Analyses on flow structures behind submersible with flexible appendage during floating based on continuous wavelet transform and dynamic mode decomposition

Abstract

This study propounded a new method of installing flexible appendage on the surface of a submersible to modify the wake structure of the submersible as it floats, and explored a method of drag reduction of floating submersible. A comparative analysis of the flow structure of submersibles with varying appendage lengths was done to understand the disturbance characteristics of the wake flow structure of submersible, and the high-speed particle image velocimetry (PIV) measurement experiment was conducted at a Reynolds number of 13448. The analysis of the time-averaged and transient flow fields revealed that flexible appendage was able to break up the large-scale vortices in the wake stream as the submersible floats, but this ability diminished as the length increasing of flexible appendage. Furthermore, in order to investigate the mechanism of this phenomenon, continuous wavelet transform (CWT) and dynamic mode decomposition (DMD) were performed.
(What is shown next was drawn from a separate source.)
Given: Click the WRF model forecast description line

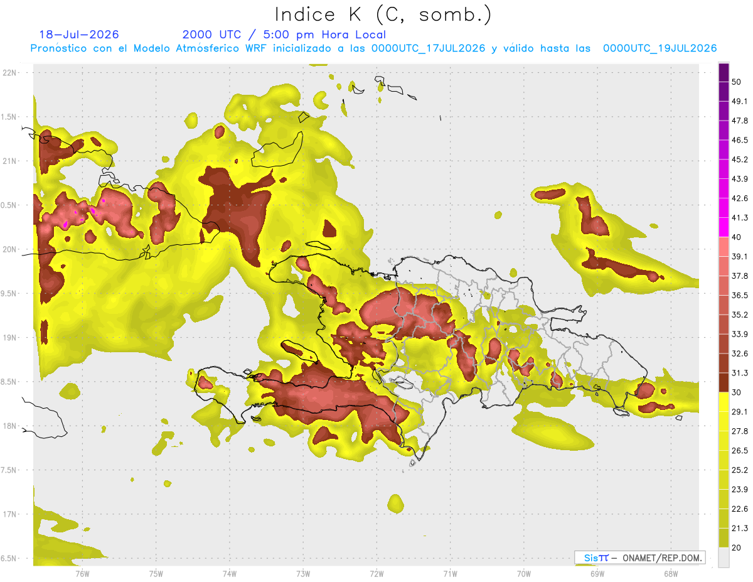Looking at the screenshot, I should 373,48.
The results suggested that the flexible appendage inhibited large-scale flow, and the inhibition effect decreased with increasing of flexible appendage length based on CWT. It was demonstrated that the flexible appendage was capable of reducing the energy dominance of the large-scale vortex structure, thereby facilitating the transition from large-scale to small-scale vortices based on DMD. Concurrently, it was found that the intrusion of excessively lengthy appendage into the wake region resulted in the generation of additional disturbances and impeded the process of small-scale vortex shedding.